This increase in cultural and prescribed burns represents an economical and environmentally sound way to restore forests and woodlands to health.
However, we are in a moment when federal agencies are reconsidering commitments to reduce wildfire hazard. Shifting federal policies and cuts at the Forest Service and its federal partners — which manage more than half of California’s forests — are introducing uncertainty about California’s ability to limit severe wildfire.
In addition, the state’s annual budget for wildfire mitigation work could drop by hundreds of millions as key funding sources dry up. State officials recently voted to change a program that charges polluters for their emissions, resulting in $200 million less for wildfire mitigation each year.
Without dedicated funding, this crucially important work — which touches on public health, housing, water supply and more — will not occur at the scale the state needs.

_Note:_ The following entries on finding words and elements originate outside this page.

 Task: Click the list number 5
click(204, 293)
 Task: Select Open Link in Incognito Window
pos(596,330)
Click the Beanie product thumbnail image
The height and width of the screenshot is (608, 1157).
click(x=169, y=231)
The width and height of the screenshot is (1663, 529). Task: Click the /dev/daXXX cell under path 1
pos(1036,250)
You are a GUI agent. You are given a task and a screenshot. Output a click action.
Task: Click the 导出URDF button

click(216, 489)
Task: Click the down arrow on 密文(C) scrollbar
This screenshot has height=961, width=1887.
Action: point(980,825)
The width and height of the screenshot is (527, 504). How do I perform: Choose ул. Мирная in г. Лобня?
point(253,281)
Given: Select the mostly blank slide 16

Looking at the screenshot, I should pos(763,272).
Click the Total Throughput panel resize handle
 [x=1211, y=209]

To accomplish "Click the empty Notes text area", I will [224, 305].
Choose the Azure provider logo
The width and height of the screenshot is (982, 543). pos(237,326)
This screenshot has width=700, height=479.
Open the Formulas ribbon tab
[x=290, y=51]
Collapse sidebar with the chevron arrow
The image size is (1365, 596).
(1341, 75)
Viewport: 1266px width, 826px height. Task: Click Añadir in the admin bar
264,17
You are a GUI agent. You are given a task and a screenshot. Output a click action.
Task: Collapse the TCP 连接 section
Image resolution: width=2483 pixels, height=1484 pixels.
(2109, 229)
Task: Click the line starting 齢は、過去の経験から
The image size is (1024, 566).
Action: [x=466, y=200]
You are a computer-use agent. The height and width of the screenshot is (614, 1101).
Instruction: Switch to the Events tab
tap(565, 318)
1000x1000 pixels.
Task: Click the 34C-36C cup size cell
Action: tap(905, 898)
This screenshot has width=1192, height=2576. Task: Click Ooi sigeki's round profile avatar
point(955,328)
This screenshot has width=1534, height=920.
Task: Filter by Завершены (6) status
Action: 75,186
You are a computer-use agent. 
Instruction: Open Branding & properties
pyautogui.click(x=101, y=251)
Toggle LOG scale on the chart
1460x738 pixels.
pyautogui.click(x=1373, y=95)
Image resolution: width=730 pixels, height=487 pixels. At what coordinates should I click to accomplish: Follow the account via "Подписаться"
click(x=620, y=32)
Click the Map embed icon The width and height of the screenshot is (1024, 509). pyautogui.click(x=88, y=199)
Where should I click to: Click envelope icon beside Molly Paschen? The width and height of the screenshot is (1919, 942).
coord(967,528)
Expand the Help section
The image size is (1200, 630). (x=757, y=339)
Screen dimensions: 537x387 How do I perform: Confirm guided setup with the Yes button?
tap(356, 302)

In our report, we identified ways the task force can further enhance its efforts to protect landscapes and communities. For instance, it should refine its tracking of how long these treatments last and build the capacity of small and under-resourced partners to both conduct and report wildfire reduction efforts on private lands, which may not be captured right now.
Most importantly, this effort relies on a robust state and federal partnership that is already yielding results. Preserving this collaboration must be a priority.
Risks are rising, but the task force is making real progress. Now is not the time to lose momentum.